Researchers have also examined forest fire risk management in Mediterranean areas by classifying types of settlement “according to their morphology” and “types of landscape” and then combining the two into one typology (Galiana-Martin et al. 2011). This approach focused more directly on form rather than use, measuring distance between houses and extent of settlement area to define three types: towns (concentrated layout and high building density, clear differentiation from surrounding agrarian space), urbanizations (groups of residential developments removed from agrarian use) and scattered rural settlements (sets of residential buildings of low density, not necessarily forming an urban structure). The authors point out that this local scale data provides valuable information to planning for fire wildfire resilience on the regional scale.

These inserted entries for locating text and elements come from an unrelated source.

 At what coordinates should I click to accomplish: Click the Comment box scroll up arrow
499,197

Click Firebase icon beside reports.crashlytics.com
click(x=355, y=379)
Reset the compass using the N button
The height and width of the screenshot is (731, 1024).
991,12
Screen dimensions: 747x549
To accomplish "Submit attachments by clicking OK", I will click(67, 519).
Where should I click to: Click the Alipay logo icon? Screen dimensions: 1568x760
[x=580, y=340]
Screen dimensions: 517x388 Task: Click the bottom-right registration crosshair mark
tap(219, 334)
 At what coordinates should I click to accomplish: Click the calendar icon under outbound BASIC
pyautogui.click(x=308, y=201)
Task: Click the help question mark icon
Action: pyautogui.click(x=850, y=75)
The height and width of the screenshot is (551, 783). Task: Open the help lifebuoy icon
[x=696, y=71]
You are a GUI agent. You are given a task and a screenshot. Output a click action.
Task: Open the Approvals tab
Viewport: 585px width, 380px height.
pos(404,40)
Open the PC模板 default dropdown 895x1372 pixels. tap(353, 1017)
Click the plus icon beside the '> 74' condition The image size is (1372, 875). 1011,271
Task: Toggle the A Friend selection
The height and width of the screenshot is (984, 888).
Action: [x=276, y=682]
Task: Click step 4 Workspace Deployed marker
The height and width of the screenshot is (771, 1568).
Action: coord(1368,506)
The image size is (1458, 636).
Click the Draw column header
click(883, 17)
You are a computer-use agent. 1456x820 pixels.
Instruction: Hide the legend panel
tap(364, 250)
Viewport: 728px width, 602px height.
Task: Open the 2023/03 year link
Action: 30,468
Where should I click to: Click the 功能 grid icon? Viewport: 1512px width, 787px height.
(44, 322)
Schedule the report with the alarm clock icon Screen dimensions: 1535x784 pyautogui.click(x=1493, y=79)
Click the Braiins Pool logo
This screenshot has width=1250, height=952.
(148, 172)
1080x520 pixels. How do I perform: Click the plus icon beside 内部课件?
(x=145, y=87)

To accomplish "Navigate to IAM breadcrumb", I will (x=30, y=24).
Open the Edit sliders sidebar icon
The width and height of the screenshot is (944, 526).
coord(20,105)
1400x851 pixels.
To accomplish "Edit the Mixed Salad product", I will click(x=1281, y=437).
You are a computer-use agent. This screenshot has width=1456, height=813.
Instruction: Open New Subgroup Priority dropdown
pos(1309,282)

Both of these cases rely on remote sensing to obtain smaller scale detail and link it to a larger scale analysis. The data remains course and the focus is just one hazard, but they suggest a path forward. Remote sensing and aerial photography can rather quickly deliver a great deal of information on horizontal surfaces, such as roofs, streets and open spaces. Local government plans and building records require more effort to glean information, but can provide essential complimentary data about building construction, building heights, placement of emergency facilities, etc. Combining these sources would provide detailed knowledge on urban morphology at multiple-scales, as pertinent to resilience. This would require an extensive effort and the result may never be all-encompassing. However, it would certainly advance resilience indices beyond their current state. Exploratory work is essential to move towards a standardized framework of analysis. The field of urban morphology provides a vocabulary, or multiple vocabularies, for this task. Further research is required to sieve through the details and determine which units of analysis are most important and how they relate to each other in the study of resilience.

4 Conclusion

Literature on planning for resilience is highly fragmented and attempts to measure metropolitan resilience remain superficial. Many researchers agree on the need to analyze resilience at multiple scales and examine their impact upon each other. Literature on resilience has examined the impacts of specific hazards multiple-scales, but individual studies remain isolated from each other. This work speaks to the importance of urban form, but lacks a vocabulary for comprehensively studying its relationship to resilience. The field of urban morphology has highly developed frameworks for studying urban form that can be used to assemble data on resilience, its aggregation and disaggregation, and impacts on smaller and larger-scale units of analysis. A few studies have begun to draw connections between these fields, opening the door to more thorough analyses. As the ability to analyze data in GIS systems has become more powerful, the potential to examine the impact of forces and responses at multiple scales exists, yet a great deal of work remains in order to realize this possibility.